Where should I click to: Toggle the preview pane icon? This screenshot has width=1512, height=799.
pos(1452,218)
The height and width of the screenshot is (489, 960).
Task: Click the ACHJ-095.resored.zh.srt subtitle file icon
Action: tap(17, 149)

+ + + + + + +

EXERCISE REQUIREMENTS =
Without altering a single word, repeat the material.

EXERCISE RESULT =
Where should I click to: Toggle the preview pane icon? This screenshot has width=1512, height=799.
pos(1452,218)
The height and width of the screenshot is (489, 960).
Task: Click the ACHJ-095.resored.zh.srt subtitle file icon
Action: tap(17, 149)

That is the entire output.